Emerging growth company
If an emerging growth company, indicate by check mark if the registrant has elected not to use the extended transition period for complying with any new or revised financial accounting standards provided pursuant to Section 13(a) of the Exchange Act. ☐
Item 5.02 Departure of Directors or Certain Officers; Election of Directors; Appointment of Certain Officers; Compensatory Arrangements of Certain Officers.
On January 6, 2026, the Board of Directors (the “Board”) of Leslie’s, Inc. (the “Company”) increased the size of the Board from eight to nine members and appointed John Hartmann to the Board, effective January 7, 2026. Mr. Hartmann was designated as a Class III director and will stand for election at the Company’s 2026 Annual Meeting of Shareholders. Mr. Hartmann has not been named to any committee of the Board at this time.
Mr. Hartmann will receive compensation for service as a non-employee director of the Company consistent with the compensation generally provided to other non-employee directors, as determined by the Board from time to time. Compensation for the Company’s non-employee directors is described in the Company’s Definitive Proxy Statement for its 2025 Annual Meeting of Shareholders filed with the Securities and Exchange Commission on January 23, 2025. There are no arrangements or understandings between Mr. Hartmann and any other persons pursuant to which Mr. Hartmann was selected as a director. Mr. Hartmann has no direct or indirect material interest in any transaction required to be disclosed pursuant to Item 404(a) of Regulation S-K.
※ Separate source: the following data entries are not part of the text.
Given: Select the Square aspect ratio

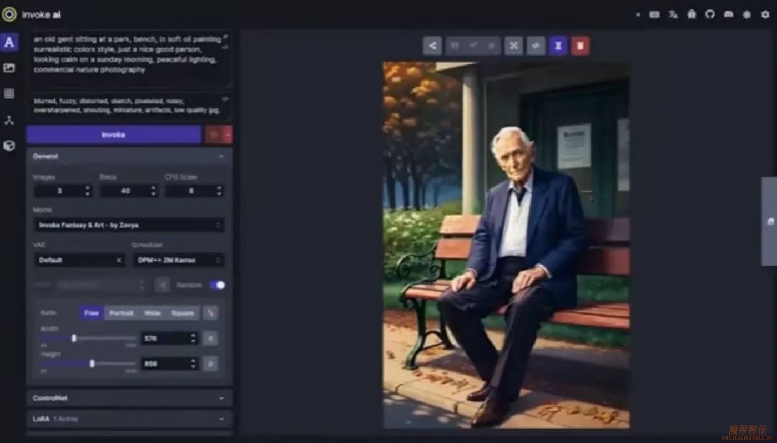Looking at the screenshot, I should pyautogui.click(x=183, y=313).
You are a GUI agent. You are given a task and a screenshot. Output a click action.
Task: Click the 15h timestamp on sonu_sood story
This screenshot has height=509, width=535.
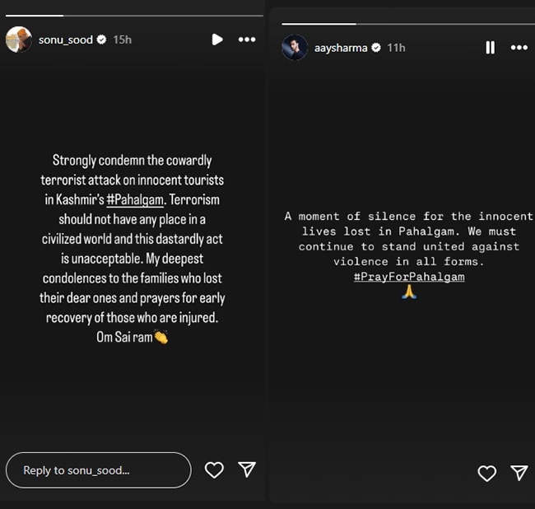click(122, 40)
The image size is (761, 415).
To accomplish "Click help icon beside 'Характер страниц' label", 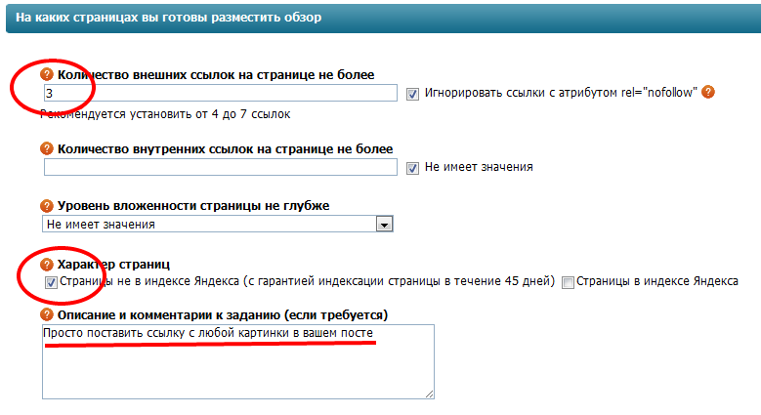I will tap(46, 264).
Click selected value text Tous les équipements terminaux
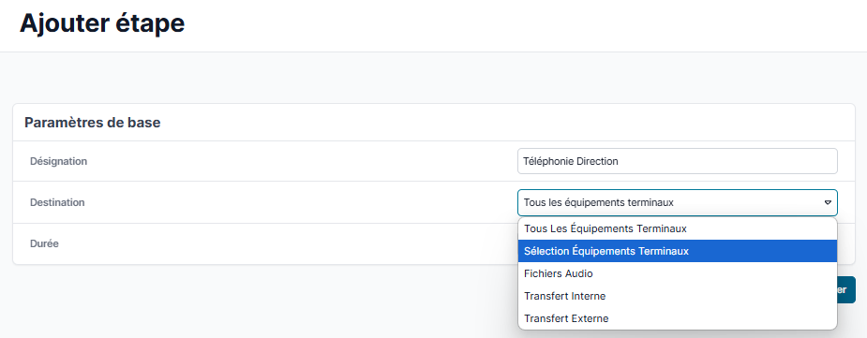The height and width of the screenshot is (338, 867). click(598, 202)
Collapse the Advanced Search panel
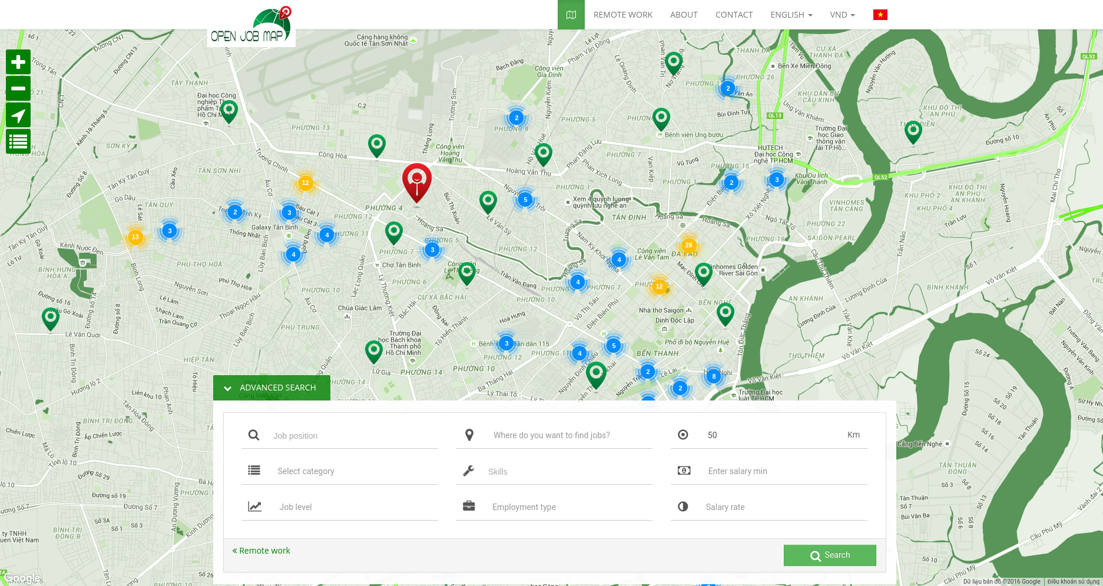This screenshot has width=1103, height=586. [271, 388]
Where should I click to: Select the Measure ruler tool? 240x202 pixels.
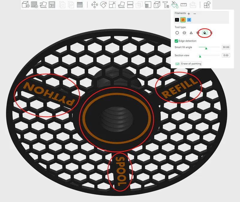(184, 5)
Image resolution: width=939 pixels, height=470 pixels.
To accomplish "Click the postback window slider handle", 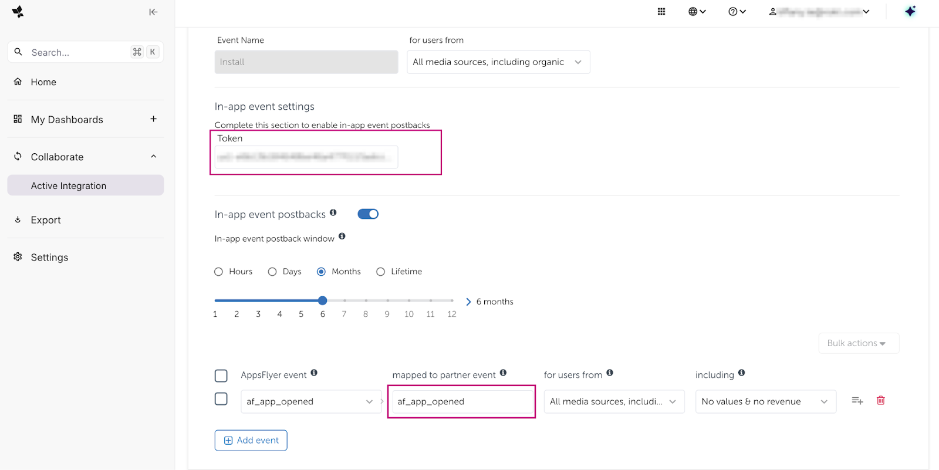I will pos(323,300).
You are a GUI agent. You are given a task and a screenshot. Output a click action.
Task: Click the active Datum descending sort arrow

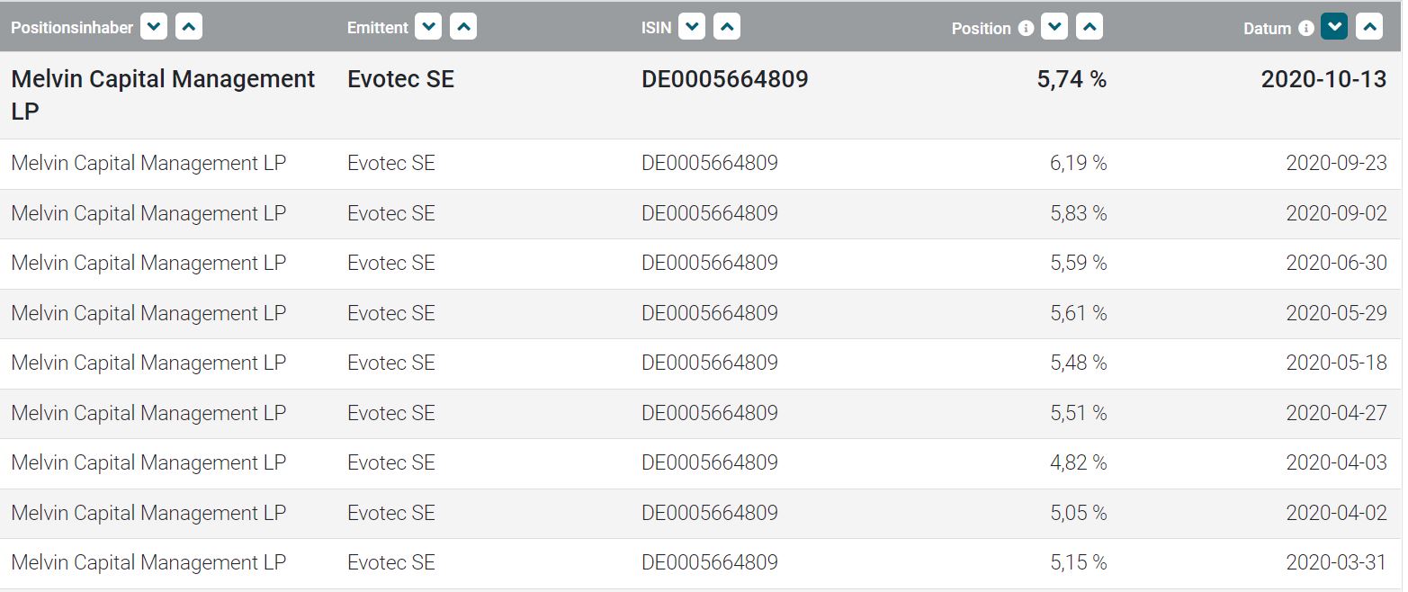[x=1334, y=28]
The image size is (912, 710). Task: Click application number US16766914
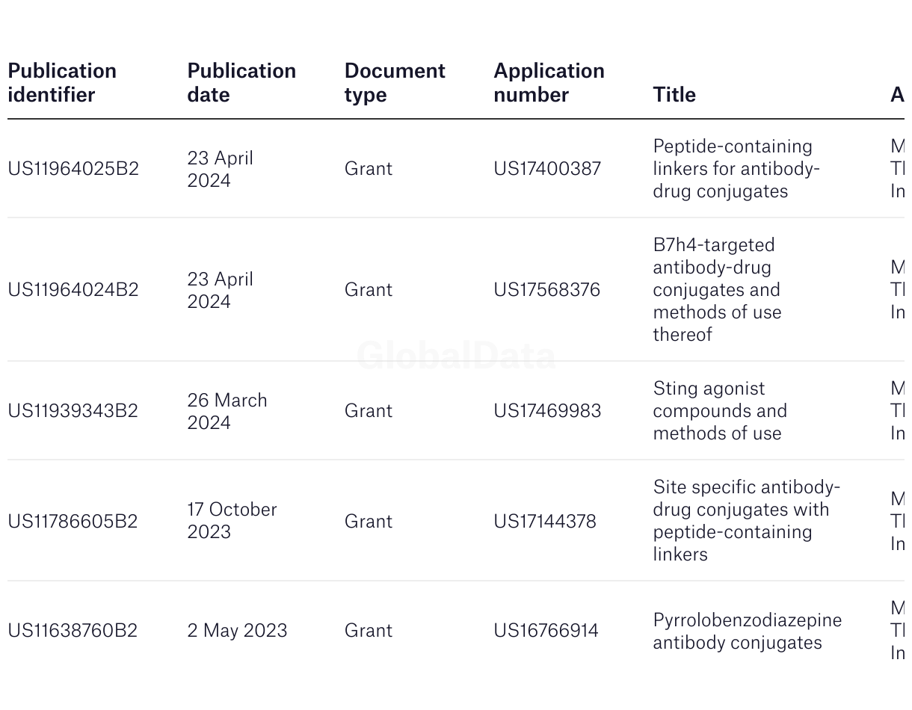point(546,630)
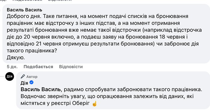This screenshot has width=210, height=110.
Task: Click the phrase такого працівника? in the comment
Action: click(32, 51)
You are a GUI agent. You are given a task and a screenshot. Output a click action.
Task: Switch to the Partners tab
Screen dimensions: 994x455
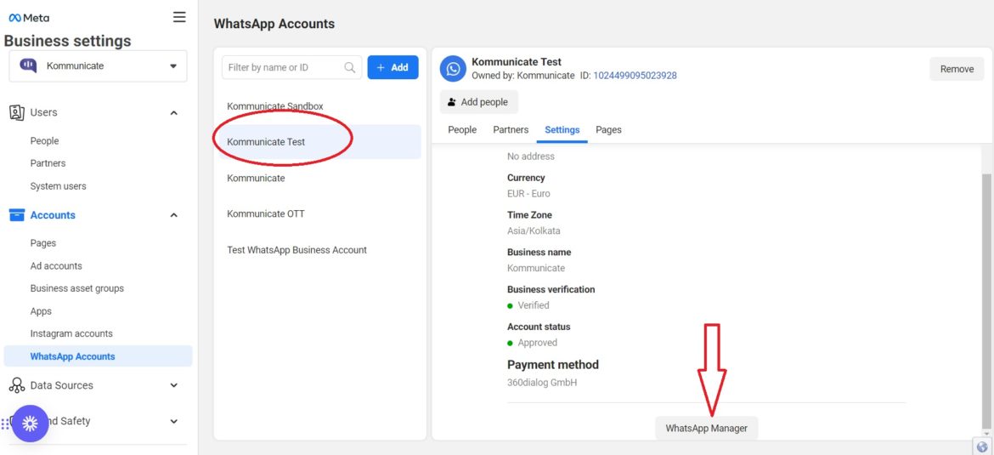point(511,130)
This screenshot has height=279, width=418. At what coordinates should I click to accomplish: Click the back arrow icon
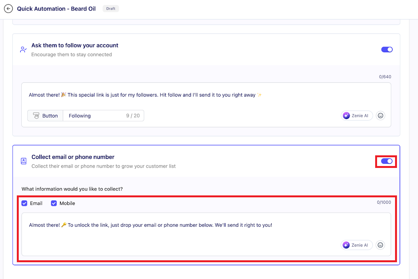(x=8, y=9)
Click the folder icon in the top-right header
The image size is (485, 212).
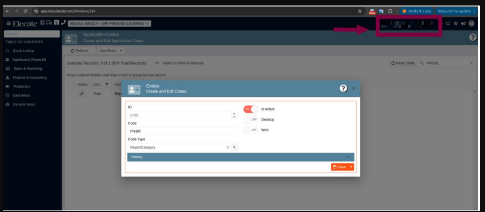pyautogui.click(x=448, y=24)
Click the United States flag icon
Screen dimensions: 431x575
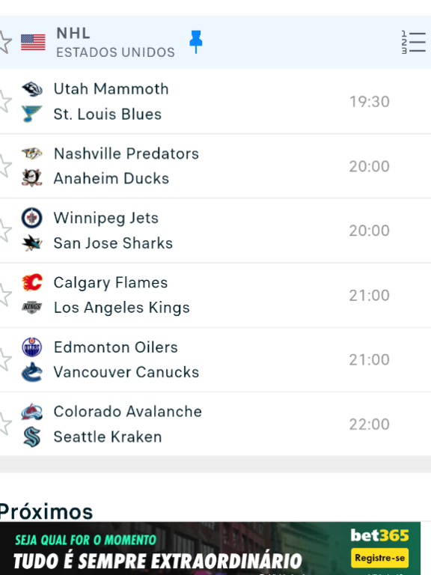point(33,42)
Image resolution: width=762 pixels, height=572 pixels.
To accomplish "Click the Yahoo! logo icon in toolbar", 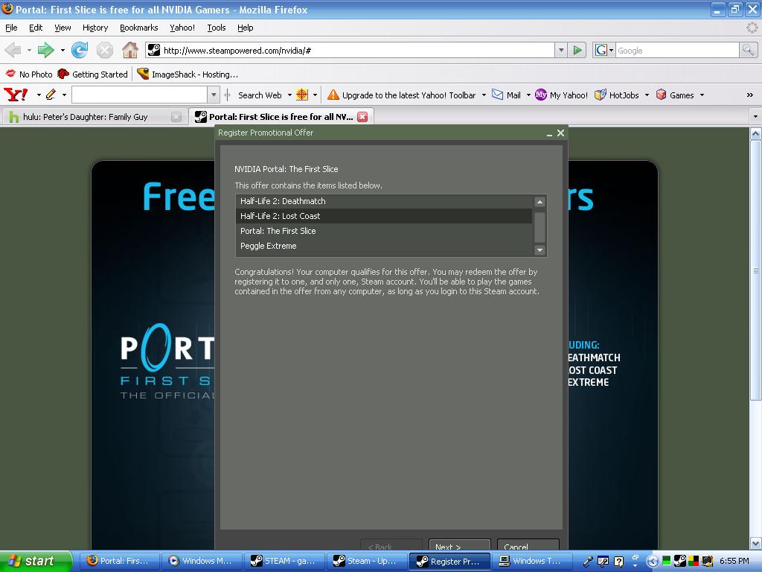I will coord(16,95).
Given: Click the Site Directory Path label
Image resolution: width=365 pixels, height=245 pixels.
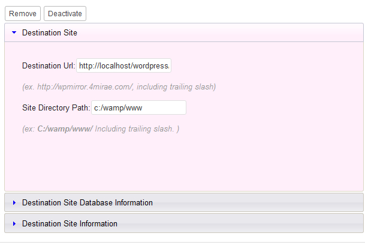Looking at the screenshot, I should [x=55, y=107].
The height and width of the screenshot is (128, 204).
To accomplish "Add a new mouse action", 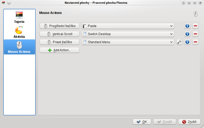I will (60, 50).
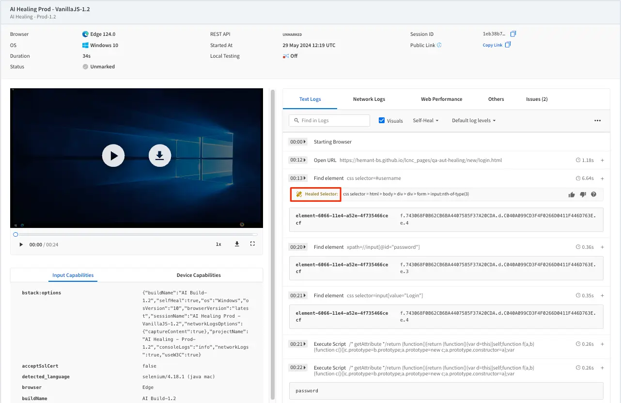621x403 pixels.
Task: Expand the 00:13 Find element timestamp
Action: [298, 178]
Mr. Hartmann brings nearly 25 years of retail leadership experience where he has executed successful turnaround as a C-suite executive of both public and private companies across diverse industries, including home improvement and home furnishings. Mr. Hartmann currently serves on the board of Boyd Group Services (NYSE: BGSI / TSX: BYD), including serving on the Audit and People Culture & Compensation Committees. Mr. Hartmann has previously served on the boards of Franchise Resource Group, which owned The Vitamin Shoppe, Pet Supplies Plus and Buddy’s Home Furnishings, HD Supply (Nasdaq: HDS), and AmeriGas (NYSE: APU) prior to its acquisition by UGI, as well as Ascend Wellness Holdings (OTC: AAWH), where he also previously served as Chief Executive Officer from 2023 to 2024. Prior to that, from 2020 to 2022, Mr. Hartmann served as the Chief Operating Officer of Bed Bath & Beyond (NYSE: BBBY) and President of the $1.2 billion standalone buybuy Baby division. Prior to that, Mr. Hartmann spent seven years, from 2013 to 2020, as the President & Chief Executive Officer at True Value Company. Mr. Hartmann earned his juris doctorate degree from Syracuse University School of Law and his BS degree from Rochester Institute of Technology. Mr. Hartmann was selected to serve as a director due to his proven record of transformative leadership and his extensive turnaround experience.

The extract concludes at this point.